WHAT’S NEXT

Getting into the care of a skilled nursing facility can be an overwhelming experience. Here at Orchard Park we want to provide you with an effortless outlook on what’s next on your path to recovery. We’ve divided the transition into admission, treatment, and then to your transition home.

Admission (Day 1-7)

Upon admission into Orchard Park you will receive:

  • Therapy Admission assessment
  • Therapy care plan to be confirmed and implemented.
  • Therapy Flow sheet is started, and baseline is established.
  • Admit packet sent to Home Health to establish eventual transition to Home:

1- Home Health to be assigned:

  • Primary Care contacted.
  • Home Evaluation scheduled with Family.

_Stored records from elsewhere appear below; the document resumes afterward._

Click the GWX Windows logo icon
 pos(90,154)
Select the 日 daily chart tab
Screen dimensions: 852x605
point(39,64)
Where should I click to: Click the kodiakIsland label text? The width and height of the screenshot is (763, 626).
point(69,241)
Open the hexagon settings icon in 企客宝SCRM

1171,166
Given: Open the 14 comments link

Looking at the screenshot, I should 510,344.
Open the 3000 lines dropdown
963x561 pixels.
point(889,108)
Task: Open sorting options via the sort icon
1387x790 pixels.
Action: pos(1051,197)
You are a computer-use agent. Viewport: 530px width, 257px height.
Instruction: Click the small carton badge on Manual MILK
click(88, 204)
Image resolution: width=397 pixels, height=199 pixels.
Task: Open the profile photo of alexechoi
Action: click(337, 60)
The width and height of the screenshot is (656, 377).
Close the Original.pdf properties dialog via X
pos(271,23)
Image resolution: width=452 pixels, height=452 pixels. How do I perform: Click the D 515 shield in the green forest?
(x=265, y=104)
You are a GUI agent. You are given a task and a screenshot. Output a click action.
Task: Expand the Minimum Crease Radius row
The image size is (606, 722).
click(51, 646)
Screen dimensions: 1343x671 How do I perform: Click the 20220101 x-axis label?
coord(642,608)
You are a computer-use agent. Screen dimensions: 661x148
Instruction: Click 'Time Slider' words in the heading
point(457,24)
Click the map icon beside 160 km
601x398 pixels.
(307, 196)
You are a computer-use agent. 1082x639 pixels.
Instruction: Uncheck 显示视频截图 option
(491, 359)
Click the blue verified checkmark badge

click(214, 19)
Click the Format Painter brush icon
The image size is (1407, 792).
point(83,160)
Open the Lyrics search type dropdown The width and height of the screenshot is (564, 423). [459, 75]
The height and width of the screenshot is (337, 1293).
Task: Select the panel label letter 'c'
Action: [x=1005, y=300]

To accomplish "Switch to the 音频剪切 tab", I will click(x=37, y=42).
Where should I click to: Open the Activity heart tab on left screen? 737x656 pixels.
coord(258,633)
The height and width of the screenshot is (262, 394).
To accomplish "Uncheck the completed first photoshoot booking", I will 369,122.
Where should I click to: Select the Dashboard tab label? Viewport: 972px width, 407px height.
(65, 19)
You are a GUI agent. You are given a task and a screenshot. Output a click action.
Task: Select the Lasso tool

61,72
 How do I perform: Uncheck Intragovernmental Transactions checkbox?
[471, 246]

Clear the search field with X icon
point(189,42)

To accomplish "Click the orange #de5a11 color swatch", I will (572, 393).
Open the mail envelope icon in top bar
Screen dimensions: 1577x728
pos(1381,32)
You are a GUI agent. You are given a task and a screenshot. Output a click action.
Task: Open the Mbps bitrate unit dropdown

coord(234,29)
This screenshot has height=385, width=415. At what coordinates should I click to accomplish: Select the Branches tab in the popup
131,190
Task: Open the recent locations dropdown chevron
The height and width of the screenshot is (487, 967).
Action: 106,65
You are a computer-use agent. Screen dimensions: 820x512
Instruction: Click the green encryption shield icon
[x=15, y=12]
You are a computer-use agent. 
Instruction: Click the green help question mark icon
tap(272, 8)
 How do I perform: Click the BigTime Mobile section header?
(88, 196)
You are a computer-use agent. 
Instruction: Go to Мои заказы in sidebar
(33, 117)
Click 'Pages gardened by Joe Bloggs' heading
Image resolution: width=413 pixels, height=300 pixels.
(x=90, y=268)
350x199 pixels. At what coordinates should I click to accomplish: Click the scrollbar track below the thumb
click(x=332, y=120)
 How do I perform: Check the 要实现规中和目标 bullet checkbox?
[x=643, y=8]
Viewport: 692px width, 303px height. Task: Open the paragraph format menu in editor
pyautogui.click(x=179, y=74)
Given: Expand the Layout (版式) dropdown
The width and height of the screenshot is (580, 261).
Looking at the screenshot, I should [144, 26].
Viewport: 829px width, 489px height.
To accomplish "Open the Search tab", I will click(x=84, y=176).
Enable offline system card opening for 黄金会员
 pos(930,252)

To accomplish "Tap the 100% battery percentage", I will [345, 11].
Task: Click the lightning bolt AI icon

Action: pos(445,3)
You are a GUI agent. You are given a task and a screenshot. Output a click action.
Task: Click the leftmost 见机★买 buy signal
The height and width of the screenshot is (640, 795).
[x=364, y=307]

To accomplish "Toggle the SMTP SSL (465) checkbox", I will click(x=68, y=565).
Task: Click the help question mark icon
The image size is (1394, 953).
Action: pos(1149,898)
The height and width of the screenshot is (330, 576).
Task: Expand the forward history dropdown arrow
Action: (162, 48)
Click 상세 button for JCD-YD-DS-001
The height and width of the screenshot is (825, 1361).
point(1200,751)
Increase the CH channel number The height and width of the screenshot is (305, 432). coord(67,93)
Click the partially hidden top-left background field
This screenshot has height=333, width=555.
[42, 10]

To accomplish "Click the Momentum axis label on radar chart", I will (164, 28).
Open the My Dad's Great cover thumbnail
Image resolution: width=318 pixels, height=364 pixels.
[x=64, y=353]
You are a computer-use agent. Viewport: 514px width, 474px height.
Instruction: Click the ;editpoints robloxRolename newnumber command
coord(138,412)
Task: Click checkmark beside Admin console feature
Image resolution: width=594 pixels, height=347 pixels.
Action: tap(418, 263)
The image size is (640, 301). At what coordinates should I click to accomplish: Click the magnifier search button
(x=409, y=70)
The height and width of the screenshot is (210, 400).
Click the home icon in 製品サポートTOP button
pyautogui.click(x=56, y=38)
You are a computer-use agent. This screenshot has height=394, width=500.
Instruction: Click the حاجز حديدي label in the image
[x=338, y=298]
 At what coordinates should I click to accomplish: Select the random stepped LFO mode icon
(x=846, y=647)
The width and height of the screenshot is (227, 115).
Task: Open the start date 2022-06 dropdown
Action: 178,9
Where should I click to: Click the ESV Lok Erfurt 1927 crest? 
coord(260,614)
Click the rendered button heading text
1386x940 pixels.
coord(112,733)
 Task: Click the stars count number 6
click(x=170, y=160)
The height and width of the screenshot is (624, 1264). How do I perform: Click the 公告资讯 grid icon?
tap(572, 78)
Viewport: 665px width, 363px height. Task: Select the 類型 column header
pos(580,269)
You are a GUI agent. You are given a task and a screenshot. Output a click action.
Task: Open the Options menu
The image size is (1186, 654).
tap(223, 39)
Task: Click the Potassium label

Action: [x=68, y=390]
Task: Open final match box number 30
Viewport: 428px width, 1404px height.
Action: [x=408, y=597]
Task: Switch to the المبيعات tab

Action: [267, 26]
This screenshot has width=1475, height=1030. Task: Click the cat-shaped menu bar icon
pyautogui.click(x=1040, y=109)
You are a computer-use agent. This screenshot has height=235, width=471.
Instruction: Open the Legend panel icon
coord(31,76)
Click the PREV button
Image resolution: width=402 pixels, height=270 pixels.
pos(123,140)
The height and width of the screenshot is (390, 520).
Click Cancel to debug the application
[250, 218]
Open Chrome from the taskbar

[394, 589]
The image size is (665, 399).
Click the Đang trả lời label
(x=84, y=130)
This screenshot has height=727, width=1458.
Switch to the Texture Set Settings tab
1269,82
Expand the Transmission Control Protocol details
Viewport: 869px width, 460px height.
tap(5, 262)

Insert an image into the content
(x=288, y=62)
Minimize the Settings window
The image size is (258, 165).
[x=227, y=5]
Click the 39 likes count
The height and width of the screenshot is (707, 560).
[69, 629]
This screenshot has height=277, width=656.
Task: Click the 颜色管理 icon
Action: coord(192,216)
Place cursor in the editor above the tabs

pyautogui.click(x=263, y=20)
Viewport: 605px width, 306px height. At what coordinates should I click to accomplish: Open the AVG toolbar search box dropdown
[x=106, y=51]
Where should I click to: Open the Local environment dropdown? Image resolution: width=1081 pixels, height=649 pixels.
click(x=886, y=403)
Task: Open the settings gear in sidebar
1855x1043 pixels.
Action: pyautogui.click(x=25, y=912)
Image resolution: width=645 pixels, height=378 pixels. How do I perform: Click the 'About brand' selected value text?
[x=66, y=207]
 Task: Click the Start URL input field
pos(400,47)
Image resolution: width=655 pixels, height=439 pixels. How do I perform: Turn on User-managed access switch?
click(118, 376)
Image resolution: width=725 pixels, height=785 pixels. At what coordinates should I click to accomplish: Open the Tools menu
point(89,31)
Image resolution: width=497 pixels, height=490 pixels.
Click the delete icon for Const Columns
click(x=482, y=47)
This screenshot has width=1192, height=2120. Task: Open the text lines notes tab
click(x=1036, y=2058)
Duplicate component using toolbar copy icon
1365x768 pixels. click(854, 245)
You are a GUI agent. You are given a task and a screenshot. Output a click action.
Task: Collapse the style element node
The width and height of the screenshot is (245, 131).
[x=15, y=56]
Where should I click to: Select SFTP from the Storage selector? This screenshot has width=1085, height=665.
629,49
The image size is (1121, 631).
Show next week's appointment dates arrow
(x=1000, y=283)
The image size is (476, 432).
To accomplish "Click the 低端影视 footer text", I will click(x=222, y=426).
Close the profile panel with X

2- Admission follow-up to begin

Treatment (Day 2- Transition to home)

During your Rehab:

  • Specializing Physicians assist with Weekly Therapy Consultations which include:
  • Assess Home evaluation and implementation of needs into care plan.
  • Therapy Team to address and Follow up with you

Updated Flow Sheets sent as needed to:

  1. Discharging / Referring Hospital.
  2. Primary Care Provider.
  3. Specializing Physicians.
  4. Therapy to follow and adjust care plan as needed.
  5. Treatments, visits, consults with patients by Specializing Physicians at Therapy request.

Transition to Home

Your Transition to home starts the day you are admitted. Orchard Park prides itself on helping you succeed with your rehab goals, your transition home is key to that success.

Because Rehab is the focus of your treatment, everything is based on getting you safely home.

1- Home Evaluations and participation in weekly therapy meetings allow Home Health to assume and continue the most current care plan.

2- Continuation of your Care at home is determined and organized by the Transition Team. A safe Transition home is the is the final step in a successful Rehab stay at Orchard Park.

3- Everyone’s in the loop: Your Surgeon and Primary Care Provider review your rehab stay.

Once Home

Home Health / Out Patient Therapy to report to Skilled Facility:

If a need arises and additional care is needed, the assigned Home Health is able to consult with the clinical team at Orchard Park, this direct contact provides a preventative way to avoid an Emergency Room trip.

In addition to clinical care, Home Health assists in preventing acute changes in condition, this is done with weekly follow up reports.